A fish broke Alex Rose’s finger.

A hurled halibut, to be specific, caused the workplace injury to the monger at Seattle’s Pike Place Market where fish have flown since the mid-80s.

The somewhat apocryphal story is that mongers decided flinging fish over the counter to be wrapped was more efficient than walking back to complete the sale.

Or perhaps Pike Place Fish Market owner John Yokoyama, floundering towards bankruptcy, decided the stunt would lure customers and perhaps make his stall world famous.

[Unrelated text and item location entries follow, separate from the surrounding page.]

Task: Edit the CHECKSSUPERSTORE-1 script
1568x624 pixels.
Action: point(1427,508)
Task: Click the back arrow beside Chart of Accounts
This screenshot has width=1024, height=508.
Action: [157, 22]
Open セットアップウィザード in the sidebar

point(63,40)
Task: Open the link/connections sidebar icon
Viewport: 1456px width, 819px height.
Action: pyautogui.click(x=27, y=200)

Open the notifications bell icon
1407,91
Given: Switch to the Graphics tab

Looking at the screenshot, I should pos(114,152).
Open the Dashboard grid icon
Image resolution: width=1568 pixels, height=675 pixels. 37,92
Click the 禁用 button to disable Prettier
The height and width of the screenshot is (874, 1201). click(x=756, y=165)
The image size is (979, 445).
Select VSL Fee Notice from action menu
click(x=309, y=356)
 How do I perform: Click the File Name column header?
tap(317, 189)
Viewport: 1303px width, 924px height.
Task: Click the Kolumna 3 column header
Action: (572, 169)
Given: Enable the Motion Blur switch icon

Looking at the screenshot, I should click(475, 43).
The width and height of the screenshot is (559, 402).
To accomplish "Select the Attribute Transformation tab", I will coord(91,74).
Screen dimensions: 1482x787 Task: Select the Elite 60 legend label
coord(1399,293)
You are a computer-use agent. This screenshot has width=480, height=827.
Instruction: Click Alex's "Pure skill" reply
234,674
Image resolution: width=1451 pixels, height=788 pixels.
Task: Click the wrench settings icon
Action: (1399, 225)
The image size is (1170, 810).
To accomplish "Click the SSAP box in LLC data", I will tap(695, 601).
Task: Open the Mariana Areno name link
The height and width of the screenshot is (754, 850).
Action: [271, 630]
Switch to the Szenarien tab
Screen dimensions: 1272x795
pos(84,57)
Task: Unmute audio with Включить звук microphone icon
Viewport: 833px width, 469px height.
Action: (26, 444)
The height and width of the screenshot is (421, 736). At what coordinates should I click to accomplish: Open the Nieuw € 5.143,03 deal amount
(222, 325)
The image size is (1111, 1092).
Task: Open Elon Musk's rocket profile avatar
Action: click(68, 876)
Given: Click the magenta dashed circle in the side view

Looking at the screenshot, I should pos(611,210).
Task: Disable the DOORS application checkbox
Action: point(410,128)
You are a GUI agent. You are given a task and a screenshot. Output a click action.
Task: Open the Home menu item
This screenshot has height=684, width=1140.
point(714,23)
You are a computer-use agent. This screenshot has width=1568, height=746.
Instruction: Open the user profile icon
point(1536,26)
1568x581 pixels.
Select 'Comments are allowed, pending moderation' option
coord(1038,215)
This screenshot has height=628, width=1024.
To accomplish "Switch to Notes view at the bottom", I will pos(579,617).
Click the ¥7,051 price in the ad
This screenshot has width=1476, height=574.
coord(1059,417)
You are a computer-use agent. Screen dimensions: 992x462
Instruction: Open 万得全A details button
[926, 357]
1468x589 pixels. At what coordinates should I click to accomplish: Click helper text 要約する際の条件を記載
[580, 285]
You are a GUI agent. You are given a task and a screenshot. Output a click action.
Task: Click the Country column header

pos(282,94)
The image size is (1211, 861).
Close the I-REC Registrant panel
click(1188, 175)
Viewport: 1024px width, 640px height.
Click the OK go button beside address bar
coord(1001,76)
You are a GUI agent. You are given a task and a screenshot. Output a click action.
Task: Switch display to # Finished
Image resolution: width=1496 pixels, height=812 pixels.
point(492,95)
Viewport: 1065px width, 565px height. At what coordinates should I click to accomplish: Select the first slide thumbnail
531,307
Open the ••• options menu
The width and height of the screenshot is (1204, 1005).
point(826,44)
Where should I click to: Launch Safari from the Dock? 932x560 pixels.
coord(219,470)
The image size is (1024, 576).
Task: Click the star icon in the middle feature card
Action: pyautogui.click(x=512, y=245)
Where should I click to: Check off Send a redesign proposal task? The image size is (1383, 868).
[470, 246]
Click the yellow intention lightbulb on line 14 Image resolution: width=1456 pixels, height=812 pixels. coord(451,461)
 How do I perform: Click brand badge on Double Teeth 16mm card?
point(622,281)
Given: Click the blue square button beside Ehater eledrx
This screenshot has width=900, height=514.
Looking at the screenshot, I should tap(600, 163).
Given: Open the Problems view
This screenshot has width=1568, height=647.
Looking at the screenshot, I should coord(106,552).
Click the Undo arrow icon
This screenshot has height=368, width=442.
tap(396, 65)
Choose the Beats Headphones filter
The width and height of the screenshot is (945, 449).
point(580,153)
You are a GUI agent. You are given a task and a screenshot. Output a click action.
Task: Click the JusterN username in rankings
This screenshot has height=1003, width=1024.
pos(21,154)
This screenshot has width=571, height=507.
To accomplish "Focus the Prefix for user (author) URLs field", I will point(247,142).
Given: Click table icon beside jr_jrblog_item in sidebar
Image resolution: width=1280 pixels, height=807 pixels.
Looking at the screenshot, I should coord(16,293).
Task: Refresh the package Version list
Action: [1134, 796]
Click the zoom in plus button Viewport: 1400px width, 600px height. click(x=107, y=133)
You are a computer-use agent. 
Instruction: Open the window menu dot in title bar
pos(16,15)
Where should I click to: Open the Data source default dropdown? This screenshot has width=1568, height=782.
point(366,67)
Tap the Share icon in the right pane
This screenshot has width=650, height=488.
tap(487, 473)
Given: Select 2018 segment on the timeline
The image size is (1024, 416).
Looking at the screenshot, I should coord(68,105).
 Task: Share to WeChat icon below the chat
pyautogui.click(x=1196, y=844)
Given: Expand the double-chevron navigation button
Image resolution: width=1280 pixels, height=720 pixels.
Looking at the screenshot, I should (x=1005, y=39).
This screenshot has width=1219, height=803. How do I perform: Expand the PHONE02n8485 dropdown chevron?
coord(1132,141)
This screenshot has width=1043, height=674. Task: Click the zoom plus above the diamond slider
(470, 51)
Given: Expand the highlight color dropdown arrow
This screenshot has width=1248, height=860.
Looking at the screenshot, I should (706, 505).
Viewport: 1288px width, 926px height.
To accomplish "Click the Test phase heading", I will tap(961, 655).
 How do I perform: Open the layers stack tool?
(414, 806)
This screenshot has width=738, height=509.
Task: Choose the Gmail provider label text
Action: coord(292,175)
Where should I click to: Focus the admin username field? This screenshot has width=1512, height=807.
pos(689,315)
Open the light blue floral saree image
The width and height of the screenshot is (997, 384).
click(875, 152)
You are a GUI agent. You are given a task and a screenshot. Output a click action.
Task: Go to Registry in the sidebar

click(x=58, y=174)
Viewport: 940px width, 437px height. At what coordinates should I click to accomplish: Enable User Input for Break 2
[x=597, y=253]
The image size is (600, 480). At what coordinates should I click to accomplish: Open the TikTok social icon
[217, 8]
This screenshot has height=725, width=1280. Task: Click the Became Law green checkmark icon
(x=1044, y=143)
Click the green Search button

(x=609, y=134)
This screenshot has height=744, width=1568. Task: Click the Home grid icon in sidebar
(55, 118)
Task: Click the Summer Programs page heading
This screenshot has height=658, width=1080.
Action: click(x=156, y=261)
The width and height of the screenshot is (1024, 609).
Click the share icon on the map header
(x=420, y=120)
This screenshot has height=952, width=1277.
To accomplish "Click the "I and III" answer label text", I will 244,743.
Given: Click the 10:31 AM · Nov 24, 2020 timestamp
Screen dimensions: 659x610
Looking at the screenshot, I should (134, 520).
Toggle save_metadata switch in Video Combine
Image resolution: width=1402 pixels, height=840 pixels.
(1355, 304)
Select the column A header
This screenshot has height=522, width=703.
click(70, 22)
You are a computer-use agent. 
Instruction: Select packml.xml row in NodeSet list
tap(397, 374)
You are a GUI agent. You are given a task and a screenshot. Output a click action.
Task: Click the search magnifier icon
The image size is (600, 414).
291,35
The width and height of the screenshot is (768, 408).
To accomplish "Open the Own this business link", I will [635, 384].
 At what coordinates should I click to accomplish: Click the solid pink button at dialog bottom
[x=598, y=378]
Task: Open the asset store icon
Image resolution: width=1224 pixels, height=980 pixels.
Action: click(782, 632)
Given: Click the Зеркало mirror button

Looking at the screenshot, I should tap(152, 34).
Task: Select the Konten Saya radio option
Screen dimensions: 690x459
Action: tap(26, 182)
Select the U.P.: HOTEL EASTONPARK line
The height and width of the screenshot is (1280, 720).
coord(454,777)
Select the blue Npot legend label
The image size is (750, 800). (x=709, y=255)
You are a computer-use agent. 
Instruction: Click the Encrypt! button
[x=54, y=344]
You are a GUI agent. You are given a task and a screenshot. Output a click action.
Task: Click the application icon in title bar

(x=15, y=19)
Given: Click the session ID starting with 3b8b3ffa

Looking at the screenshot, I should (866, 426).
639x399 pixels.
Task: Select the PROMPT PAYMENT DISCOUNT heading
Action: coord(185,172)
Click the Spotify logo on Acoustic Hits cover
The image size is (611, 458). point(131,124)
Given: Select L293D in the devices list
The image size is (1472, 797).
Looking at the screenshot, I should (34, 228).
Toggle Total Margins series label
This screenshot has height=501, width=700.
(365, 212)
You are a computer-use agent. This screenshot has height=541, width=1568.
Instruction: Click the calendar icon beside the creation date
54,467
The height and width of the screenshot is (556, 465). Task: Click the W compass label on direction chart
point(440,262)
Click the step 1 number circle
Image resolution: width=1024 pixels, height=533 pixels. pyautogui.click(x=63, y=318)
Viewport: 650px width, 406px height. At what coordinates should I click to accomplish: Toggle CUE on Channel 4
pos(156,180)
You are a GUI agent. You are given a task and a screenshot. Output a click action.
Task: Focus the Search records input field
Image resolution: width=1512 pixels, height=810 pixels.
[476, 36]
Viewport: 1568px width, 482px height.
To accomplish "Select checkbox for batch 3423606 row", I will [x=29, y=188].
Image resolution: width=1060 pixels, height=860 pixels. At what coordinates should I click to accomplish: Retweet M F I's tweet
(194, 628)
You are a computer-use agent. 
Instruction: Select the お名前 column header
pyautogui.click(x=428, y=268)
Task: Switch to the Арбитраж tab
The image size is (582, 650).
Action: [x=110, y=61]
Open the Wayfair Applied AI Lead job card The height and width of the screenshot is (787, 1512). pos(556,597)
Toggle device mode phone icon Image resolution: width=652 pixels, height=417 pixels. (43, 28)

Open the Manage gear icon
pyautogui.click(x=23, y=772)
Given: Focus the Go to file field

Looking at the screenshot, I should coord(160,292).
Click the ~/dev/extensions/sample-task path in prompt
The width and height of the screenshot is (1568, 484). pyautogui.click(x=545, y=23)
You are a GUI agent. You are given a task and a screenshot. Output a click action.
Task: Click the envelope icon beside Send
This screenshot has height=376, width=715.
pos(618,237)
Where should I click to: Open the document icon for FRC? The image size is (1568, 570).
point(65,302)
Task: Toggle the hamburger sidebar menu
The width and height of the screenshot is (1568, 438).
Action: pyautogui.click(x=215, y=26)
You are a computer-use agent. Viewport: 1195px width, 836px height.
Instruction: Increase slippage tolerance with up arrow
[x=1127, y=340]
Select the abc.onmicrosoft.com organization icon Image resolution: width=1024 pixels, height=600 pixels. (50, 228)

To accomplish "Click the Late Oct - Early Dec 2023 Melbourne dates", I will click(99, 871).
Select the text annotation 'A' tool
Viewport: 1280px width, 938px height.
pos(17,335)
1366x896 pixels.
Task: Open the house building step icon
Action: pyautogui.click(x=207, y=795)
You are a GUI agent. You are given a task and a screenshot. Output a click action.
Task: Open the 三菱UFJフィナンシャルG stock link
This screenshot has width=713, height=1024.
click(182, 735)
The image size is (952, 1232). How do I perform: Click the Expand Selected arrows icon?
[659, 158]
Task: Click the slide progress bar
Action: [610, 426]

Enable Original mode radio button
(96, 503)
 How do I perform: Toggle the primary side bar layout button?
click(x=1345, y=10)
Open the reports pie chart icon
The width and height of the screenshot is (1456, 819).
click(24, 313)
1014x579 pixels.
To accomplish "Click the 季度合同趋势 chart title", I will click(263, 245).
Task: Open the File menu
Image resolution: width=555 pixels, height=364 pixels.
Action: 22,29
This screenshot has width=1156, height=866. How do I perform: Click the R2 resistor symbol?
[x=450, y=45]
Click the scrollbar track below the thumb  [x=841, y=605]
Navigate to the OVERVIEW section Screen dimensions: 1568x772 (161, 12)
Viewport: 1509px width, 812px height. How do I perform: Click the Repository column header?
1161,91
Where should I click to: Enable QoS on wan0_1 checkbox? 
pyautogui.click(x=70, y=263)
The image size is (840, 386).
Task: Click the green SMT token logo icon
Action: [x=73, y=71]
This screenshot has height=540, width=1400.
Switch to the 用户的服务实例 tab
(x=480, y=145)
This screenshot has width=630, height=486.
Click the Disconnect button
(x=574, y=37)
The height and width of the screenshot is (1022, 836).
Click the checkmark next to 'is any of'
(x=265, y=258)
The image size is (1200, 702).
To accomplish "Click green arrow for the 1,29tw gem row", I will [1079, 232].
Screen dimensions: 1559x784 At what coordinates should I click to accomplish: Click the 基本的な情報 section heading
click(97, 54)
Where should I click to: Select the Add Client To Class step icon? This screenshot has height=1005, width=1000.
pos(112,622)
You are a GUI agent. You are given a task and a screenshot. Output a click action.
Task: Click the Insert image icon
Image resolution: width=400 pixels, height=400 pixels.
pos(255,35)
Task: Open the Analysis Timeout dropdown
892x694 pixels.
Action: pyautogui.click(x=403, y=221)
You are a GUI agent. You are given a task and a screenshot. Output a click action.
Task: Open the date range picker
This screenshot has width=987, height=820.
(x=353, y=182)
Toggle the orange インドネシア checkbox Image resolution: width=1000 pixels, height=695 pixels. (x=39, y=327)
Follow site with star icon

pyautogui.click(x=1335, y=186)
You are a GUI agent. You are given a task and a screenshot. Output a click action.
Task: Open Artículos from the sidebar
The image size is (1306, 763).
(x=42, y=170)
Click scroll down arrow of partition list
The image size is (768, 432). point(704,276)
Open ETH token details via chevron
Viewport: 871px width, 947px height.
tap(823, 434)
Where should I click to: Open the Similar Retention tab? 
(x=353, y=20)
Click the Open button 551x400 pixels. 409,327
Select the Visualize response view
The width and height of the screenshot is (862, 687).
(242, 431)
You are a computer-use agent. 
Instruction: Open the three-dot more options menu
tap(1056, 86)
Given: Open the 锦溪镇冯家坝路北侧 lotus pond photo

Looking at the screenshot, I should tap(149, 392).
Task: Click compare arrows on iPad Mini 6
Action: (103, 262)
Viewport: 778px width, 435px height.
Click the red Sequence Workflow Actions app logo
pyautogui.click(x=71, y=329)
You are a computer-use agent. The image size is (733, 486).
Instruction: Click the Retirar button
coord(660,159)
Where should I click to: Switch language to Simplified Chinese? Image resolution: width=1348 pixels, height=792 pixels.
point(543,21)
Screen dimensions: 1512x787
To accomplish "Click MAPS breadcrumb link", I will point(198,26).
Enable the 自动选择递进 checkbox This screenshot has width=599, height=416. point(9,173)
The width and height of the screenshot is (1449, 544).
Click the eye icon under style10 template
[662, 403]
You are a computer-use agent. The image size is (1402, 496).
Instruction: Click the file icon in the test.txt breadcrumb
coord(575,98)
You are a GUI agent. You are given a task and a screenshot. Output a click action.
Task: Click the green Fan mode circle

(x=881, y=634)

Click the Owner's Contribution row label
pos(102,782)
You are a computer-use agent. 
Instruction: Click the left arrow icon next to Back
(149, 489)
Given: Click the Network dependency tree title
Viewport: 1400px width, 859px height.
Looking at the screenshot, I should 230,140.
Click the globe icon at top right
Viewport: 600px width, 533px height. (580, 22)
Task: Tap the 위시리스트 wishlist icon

Either way, the flying fish tipped the scales back into the black and the raucous fish shop at the entrance to the labyrinthine market is one of the busiest outlets at Seattle’s most popular tourist attraction.

More than 15 million people visited last year — not all of them tourists, given the range of fresh produce available daily at Pike Place Market on Elliott Bay.

Locals shop at this 112-year-old Seattle institution, which continues to live up to the slogan painted in tall letters next to the famous neon sign: “Meet the producers.”

A handful of farmers started the market in 1907 to get around price-gouging wholesalers by selling direct to the public. Buyers immediately vastly outnumbered sellers intimidated by middle men, but Pike Place survived standovers and the initial “clammers’ fiasco” (as one newspaper described opening day) to flourish. Mostly.